Johnson sat beside Rob Andrew, the RFU's professional rugby director, who, having survived the wars of Twickenham that have left the organisation as poster boys for big-time sport's maladministration, announced matter-of-factly that his recommendations on quite a few things – including the fate of Johnson – would be delivered after a month or so of "robust" appraisal.
The embattled hero showed just one flash of emotion. It came as he spoke of his belief that the England team packing its bags for home still has some claim on a brilliant future.
He said a lot of groundwork had been done and that, in players like Chris Ashton and Ben Foden and Manu Tuilagi, there were the ingredients to build a new, winning England team.
It was too soon to say that he would walk away – or that he would seek to stay, just possibly stronger at the broken places and less ready to trust in his belief that athletes called to international duty would understand their responsibilities and would always respond to an invitation to behave like professionals able to allocate a small segment of their lives to supremely concentrated effort.
Defiantly, he still reckoned that the indiscipline which so clouded the start of England's tournament, and persisted in some form or another on and off the field, contributed no more than 0.1 per cent to the disaster which arrived at such a shocking denouement here at Eden Park, when England were exposed as being powerless to stifle the rebirth of the French belief in their ability to play rugby filled with life and panache and brutal force.
Johnson insisted that a fantastic group of coaches had been assembled, a group filled with experience and knowledge and that, at the World Cup in England in four years' time, the benefits would be seen in the development of a new generation of players walking in the footsteps of Wilkinson and Shaw, Moody and Thompson.

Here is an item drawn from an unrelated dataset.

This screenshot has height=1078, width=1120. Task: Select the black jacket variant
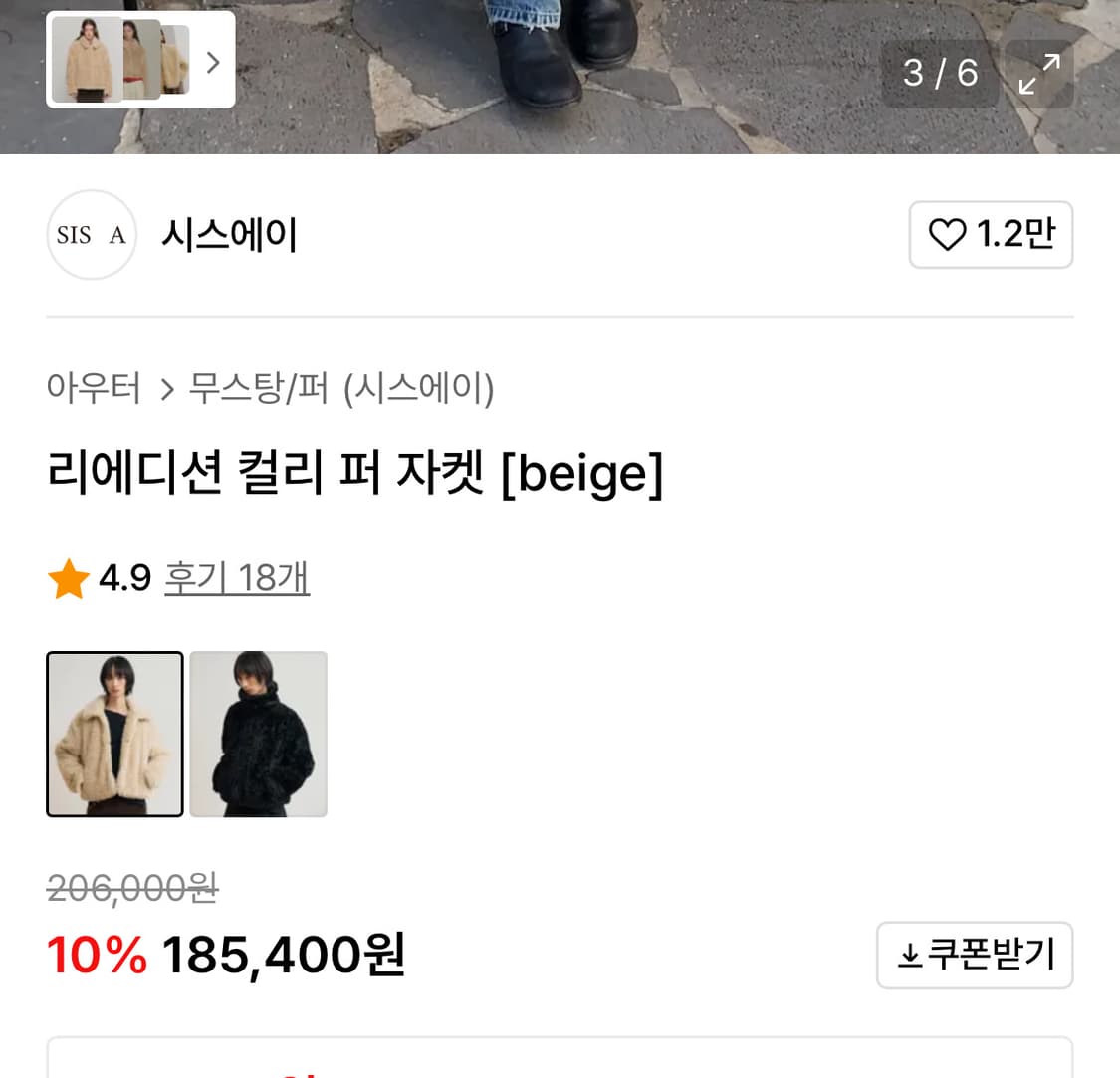(x=257, y=734)
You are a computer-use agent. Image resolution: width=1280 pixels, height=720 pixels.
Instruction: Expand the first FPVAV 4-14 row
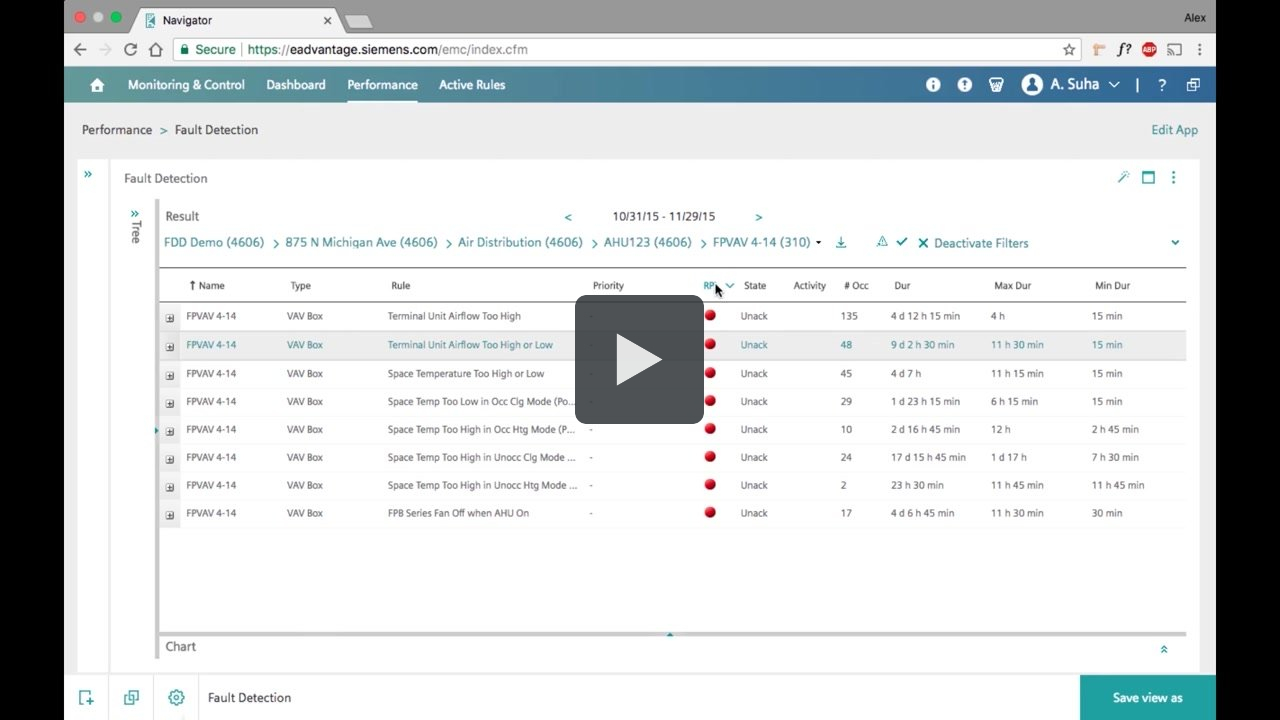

Yet, even as Johnson voiced his defiance, a new list of contenders was taking shape out in the ether.
In some minds, it is headed by Sir Ian McGeechan, a man of the world beyond the touchlines of the game in which he has distinguished himself as a pragmatic, Grand Slam-winning coach of Scotland and of the Lions.
There is talk of the heady Springbok Nick Mallett (left), out of his time with the Italians and his more abrasive, World Cup-winning compatriot Jake White.
You hear a word, too, for Australia's Eddie Jones. All of this speculation about contenders from south of the equator is powerfully fuelled by the brilliant tournament of Wales' latest adopted Kiwi, Warren Gatland.
The trouble for the England manager is that Gatland's young and thrusting and, so far at least, hard-headed Wales have embodied almost all the qualities that Johnson's England have lacked.
Wales are being deservedly lauded here not just for their promise – the most vulnerable of assets as the tournament takes a serious turn – but for the strength and the consistency of their demeanour and their performance.
Johnson, the old loyalist, talks about the future of men like Foden and Ashton and Tuilagi. Meanwhile, the likes of Rhys Priestland and George North and Jamie Roberts and, above all, Wales' 23-year-old captain Sam Warburton announce their belief that the future might just be now.
Whatever happens in the semi-final against France, Wales have fulfilled their essential ambition. It was to come here and show the best of what they had. Johnson's misery is that England produced their worst.
They talked more about their need for a few beers than even the smallest swig of contrition.
And then, against France, their performance simply hit rock bottom. It had no hauteur or cleverness or understanding of the challenge that had been presented. It was the rawest panic.
Maybe understandably, Johnson refused to acknowledge this grim reality. He talked about the ground that had been gained, not the huge tracts of it lost.
He had a position to defend and so, of course, he did it. It was lonely work and if you had to admire him for the sheer cussed defiance of it, you could still only weep for the weakness of his case.